Z jakiegoś powodu panuje na świecie przekonanie, że kuchnia brytyjska jest paskudna. Ba – co tam paskudna! Po prostu niejadalna.
Nic bardziej błędnego. To tak, jakby ktoś zjadł w szkolnej stołówce suchą jak podeszwa „pieczeń” z sosem w kolorze burej ścierki, a potem na tej podstawie utrzymywał, że kuchnia polska jest po prostu do niczego. A przecież prawda jest taka, że nasze rodzime potrawy są naprawdę pyszne, POD WARUNKIEM, że zostaną odpowiednio przygotowane, przyrządzone i przyprawione, nieraz co prawda kosztem dłuższego czasu ich gotowania, ale za to z korzyścią dla wszystkich, którzy będą je następnie wcinać.
Tak samo jest z kuchnią brytyjską. Odpowiednio przygotowana jest naprawdę smaczna i – co ciekawe – w swoim zamyśle dość podobna do naszych rodzimych smaków i kulinarnych schematów. Dziś podam Wam przepis na jedno ze sztandarowych dań brytyjskiej kuchni, czyli na zupę cebulową, którą zrobiłam według receptury Jamiego Olivera z książki Jamie at Home. W Polsce – słusznie i niesłusznie – zupę cebulową kojarzymy właściwie z Francją, a nie z Wielką Brytanią. Słusznie o tyle, że rzeczywiście, potrawa ta również we Francji jest jednym ze sztandarowych dań narodowych; niesłusznie zaś, bo francuska wersja zupy cebulowej absolutnie nie jest jedyną. Francuska zupa smakuje specyficznie – jest bardzo alkoholowa i bardzo, bardzo wytrawna.. Też smaczna – ale mimo wszystko inna.
Angielskie wydanie zupy bazuje natomiast przede wszystkim na słodyczy, którą cebule wytwarzają podczas długiego, powolnego duszenia i na maślanej, jedwabistej wręcz konsystencji, której danie nabiera. I dlatego tak mi smakuje, bo – jak Wam już swego czasu pisałam – w pieczonych i smażonych cebulach jest coś tak przepysznego – jakby melasowego czy karmelkowego – że nie pozostaje mi nic innego, jak tylko je uwielbiać. I podobnie jest z tą zupą. Ma w sobie coś takiego… jest po prostu… a zresztą, nie. Nie powiem Wam, bo żadne słowa tego nie opiszą. Spróbujcie sami, i to koniecznie. KONIECZNIE:)

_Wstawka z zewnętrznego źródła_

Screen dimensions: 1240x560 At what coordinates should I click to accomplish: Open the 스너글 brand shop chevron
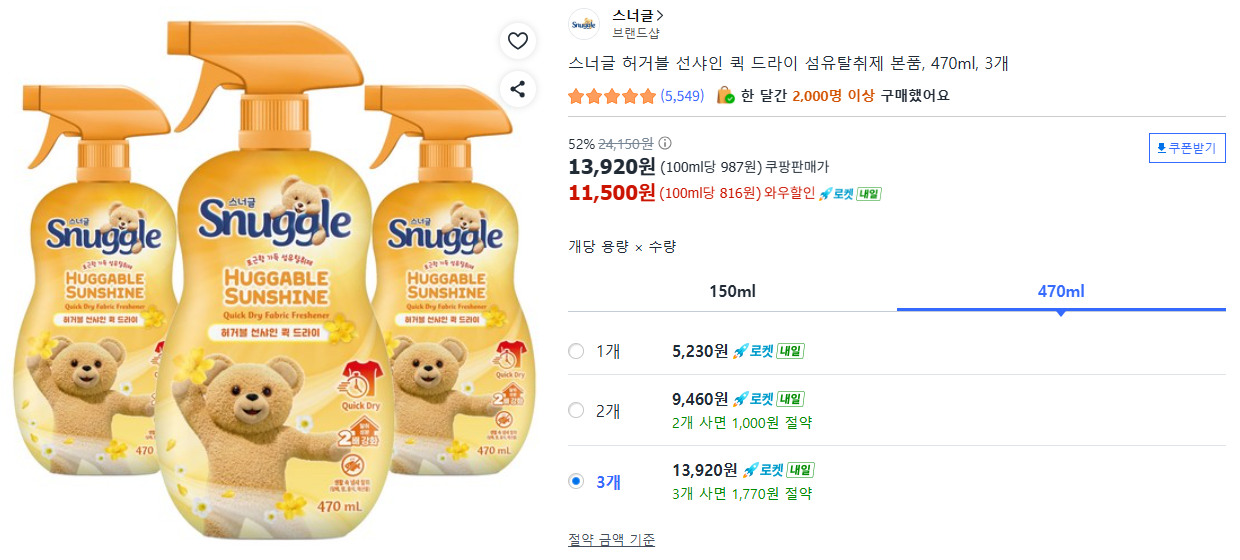coord(660,16)
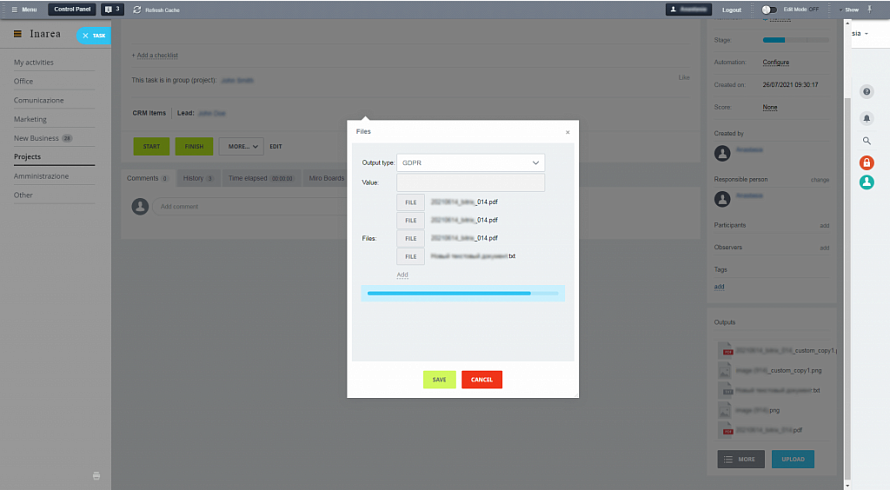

Na 4 porcje zupy potrzebujesz:
Różne rodzaje cebul (w sumie ok. kilograma). Czyli np.:
5 cebul czerwonych
2-3 duże cebule białe
3 szalotki
300 g pora
6 wyciśniętych ząbków czosnku (ja dodałam 2)
garść świeżej szałwii
1,5 l bulionu warzywnego lub drobiowego
2 łyżeczki cukru
1 łyżeczka gałki muszkatołowej (Jamie nie dodaje, ale moim zdaniem warto)
Sól
Pieprz
Sos Worcestershire (opcjonalnie)
Oliwa z oliwek
2 łyżki masła
8 kromek czerstwego chleba lub bułki
200 g utartego sera cheddar (można zastąpić polskim ostrym serem, np. Carskim lub Bursztynem)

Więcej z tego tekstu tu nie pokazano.